In the listing below, find the line holding "Where should I click to: Switch to the 网上银行支付" and the line holding "Given: Open the comment speech bubble tool". Write out those two lines and all lines between, exactly, and nothing more.

────

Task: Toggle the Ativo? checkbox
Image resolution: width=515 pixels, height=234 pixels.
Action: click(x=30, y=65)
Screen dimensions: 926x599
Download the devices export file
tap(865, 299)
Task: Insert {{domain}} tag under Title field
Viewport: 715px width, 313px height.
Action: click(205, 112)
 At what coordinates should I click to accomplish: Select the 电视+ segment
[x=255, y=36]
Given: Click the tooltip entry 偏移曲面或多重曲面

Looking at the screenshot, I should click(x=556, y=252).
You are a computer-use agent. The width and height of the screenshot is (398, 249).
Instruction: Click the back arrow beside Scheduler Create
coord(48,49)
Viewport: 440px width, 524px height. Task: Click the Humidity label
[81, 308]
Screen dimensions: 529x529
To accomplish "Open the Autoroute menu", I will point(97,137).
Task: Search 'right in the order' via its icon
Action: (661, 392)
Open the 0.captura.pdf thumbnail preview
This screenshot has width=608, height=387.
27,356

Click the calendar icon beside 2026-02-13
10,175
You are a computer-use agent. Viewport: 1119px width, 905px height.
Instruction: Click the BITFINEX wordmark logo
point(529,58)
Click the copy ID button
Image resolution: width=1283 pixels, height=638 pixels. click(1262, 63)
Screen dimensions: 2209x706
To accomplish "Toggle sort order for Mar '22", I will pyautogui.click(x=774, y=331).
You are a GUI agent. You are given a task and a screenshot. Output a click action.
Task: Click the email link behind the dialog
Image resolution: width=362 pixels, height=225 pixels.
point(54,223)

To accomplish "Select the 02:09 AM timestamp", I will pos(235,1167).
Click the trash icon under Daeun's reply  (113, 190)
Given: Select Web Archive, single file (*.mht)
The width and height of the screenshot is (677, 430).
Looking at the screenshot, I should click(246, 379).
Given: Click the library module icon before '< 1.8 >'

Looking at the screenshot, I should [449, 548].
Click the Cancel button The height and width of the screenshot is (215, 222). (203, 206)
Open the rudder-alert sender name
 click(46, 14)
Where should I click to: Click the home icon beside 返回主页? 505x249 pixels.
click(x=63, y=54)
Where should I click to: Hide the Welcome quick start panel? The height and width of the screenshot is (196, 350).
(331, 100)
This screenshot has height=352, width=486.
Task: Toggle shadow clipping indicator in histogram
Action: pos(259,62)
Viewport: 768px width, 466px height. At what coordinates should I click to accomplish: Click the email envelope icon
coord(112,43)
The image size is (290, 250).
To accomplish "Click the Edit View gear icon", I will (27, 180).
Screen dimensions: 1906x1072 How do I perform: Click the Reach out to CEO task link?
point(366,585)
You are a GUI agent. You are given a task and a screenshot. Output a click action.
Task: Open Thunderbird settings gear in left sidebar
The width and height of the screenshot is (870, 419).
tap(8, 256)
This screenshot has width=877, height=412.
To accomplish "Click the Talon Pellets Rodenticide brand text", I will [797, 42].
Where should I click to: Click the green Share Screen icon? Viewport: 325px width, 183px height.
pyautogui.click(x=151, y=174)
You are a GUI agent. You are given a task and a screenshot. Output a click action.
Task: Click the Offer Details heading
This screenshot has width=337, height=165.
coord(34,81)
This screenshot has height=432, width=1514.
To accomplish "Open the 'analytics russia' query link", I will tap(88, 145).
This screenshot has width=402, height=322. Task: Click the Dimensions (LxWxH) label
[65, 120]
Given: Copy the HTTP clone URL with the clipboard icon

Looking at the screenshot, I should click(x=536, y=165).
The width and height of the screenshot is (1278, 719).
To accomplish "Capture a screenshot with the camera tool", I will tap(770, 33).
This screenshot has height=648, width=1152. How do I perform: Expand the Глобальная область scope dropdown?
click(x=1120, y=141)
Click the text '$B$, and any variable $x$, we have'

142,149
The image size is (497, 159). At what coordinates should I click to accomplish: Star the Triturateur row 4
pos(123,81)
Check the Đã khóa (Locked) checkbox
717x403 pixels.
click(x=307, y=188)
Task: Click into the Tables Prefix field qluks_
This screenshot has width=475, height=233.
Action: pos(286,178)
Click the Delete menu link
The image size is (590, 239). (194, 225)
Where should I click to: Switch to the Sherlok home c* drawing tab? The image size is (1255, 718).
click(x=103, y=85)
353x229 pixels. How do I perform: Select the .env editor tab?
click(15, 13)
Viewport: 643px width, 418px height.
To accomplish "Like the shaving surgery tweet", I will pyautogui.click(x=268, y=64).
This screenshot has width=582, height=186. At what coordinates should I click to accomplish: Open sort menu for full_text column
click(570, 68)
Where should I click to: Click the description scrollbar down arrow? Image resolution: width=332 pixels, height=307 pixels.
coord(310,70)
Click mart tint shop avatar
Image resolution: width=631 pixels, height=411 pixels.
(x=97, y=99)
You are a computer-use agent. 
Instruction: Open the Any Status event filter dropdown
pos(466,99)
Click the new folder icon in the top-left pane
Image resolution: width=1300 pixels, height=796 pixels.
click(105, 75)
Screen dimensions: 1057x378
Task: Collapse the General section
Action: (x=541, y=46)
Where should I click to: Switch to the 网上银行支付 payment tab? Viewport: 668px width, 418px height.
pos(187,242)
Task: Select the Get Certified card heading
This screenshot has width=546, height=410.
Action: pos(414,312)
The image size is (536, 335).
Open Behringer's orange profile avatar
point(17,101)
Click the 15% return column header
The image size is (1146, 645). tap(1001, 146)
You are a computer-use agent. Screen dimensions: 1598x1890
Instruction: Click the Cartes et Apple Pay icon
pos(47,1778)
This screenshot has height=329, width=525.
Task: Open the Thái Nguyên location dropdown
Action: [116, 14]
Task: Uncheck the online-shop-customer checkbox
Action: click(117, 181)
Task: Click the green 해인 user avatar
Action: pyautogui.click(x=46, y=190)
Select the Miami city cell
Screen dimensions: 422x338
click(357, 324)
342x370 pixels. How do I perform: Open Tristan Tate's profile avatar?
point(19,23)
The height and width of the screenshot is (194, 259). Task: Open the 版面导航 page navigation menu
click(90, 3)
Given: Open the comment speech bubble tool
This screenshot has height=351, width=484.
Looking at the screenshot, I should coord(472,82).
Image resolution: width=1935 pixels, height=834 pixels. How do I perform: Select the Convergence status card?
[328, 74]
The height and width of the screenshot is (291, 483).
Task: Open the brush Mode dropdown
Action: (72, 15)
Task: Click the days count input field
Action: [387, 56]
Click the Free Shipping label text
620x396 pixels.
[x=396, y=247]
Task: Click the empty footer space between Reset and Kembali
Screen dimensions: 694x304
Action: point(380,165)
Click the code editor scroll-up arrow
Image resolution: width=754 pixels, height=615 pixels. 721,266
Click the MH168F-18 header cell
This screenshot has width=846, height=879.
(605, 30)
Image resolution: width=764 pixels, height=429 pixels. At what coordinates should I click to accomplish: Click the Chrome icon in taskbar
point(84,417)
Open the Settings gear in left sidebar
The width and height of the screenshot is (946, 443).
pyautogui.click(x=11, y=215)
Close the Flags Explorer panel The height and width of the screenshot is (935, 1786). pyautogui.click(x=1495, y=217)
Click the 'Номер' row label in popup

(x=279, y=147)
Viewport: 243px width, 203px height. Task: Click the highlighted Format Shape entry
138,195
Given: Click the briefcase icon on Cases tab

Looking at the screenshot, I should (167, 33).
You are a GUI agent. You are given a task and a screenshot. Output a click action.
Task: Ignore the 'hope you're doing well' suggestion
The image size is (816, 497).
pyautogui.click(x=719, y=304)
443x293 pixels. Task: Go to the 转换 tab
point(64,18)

────

**Solution to the exercise**
Where should I click to: Switch to the 网上银行支付 payment tab? Viewport: 668px width, 418px height.
pos(187,242)
Task: Select the Get Certified card heading
This screenshot has width=546, height=410.
Action: pos(414,312)
The image size is (536, 335).
Open Behringer's orange profile avatar
point(17,101)
Click the 15% return column header
The image size is (1146, 645). tap(1001, 146)
You are a computer-use agent. Screen dimensions: 1598x1890
Instruction: Click the Cartes et Apple Pay icon
pos(47,1778)
This screenshot has height=329, width=525.
Task: Open the Thái Nguyên location dropdown
Action: [116, 14]
Task: Uncheck the online-shop-customer checkbox
Action: click(117, 181)
Task: Click the green 해인 user avatar
Action: pyautogui.click(x=46, y=190)
Select the Miami city cell
Screen dimensions: 422x338
click(357, 324)
342x370 pixels. How do I perform: Open Tristan Tate's profile avatar?
point(19,23)
The height and width of the screenshot is (194, 259). Task: Open the 版面导航 page navigation menu
click(90, 3)
Given: Open the comment speech bubble tool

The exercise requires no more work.